Another factor to consider is that all work initiated from a portfolio level in a value stream is broken down into a number of constituent work items, e.g. an epic is made up of a number of stories which is in turn broken into a number of tasks. There are other contributing work activities such as Prioritization and Release Planning, Iteration Planning, Testing, Security Scan, Documentation Releases that determine all the steps towards the delivery of the work. While every one of these work items is essential to delivering value, business-level metrics should be derived at the top-level work items to provide a view of value delivered at a business level. However, we have observed that the lack of traceability prohibits enterprises from being able to measure flow at the highest level in terms of what is actually delivering business value.
https://blog.tasktop.com/blog/moving-from-project-to-product-with-flow-metrics-what-are-they-and-why-should-you-care/
Flow Item Modelling
Flow Metrics measures the flow of value-creating work across each value stream and ties it to key business results in a way that is agnostic to frameworks and ways of working. In the Flow Framework®, Dr.
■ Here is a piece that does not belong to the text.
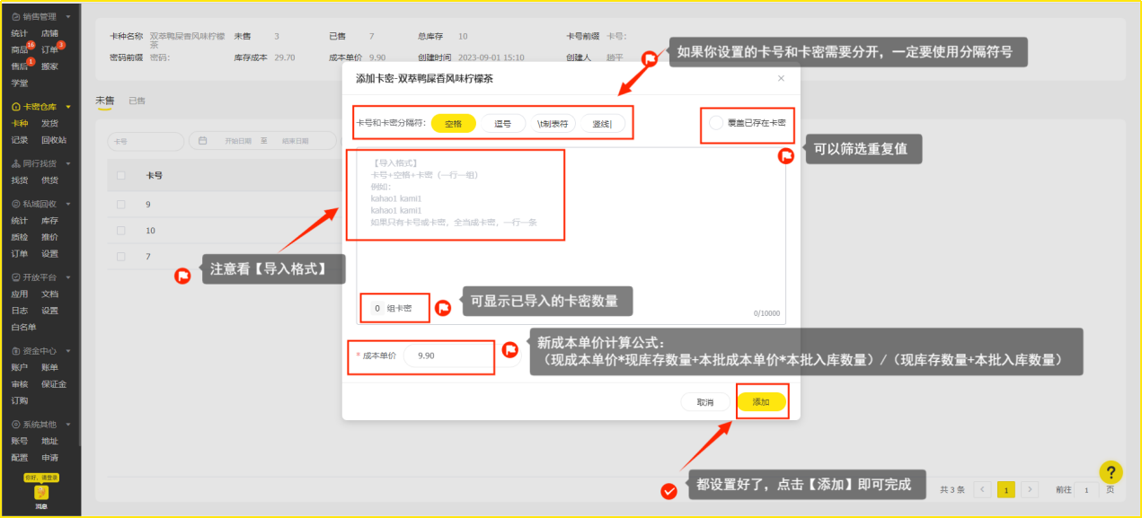
Task: Go to next page arrow in pagination
Action: pyautogui.click(x=1030, y=489)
Mik Kirsten provides an easy way to do this by broadly categorizing all software delivery work into four flow Items:
- Feature (business value)
- Defect (quality)
- Technical debt (improve the ability to accelerate future delivery)
- Risk (security, governance, compliance)
Through these flow items, we can now consistently measure end-to-end flow without impacting the way teams work for interpretations based on frameworks across teams and across value streams. At Tasktop we call this flow item modeling. As with flow state modeling—which provides a consolidated view of active and wait time of work in the value stream with just four levels (New, Active, Waiting, Done)—it is important to not disrupt the processes and ways of working model that teams rely on by overlaying the flow items on top of it specifically to generate Flow Metrics.
https://blog.tasktop.com/blog/a-unified-view-of-wait-states/
Don’t let Metrics Dictate Ways of Working
In large enterprises, variability and change are constant. There are a number of external and internal factors that have contributed to them and it is not an easy task to remove them. In many cases, applying too many standards can starve teams of the ability to be creative and the cost is the inability to be reactive to customer needs.
While measuring flow is vital to prioritize improvements towards value delivery, don’t let metrics dictate organizational processes and the way teams collaborate to create value. Instead, measure flow based on the current state, using integration and modeling techniques (like flow item and flow state modeling) to measure flow through a business lens.
These models overlay on the existing ways of working in a non-intrusive way, allowing teams to work in a way that best suits their context while at the same time giving the business vital metrics to identify what’s slowing them down and how to go faster.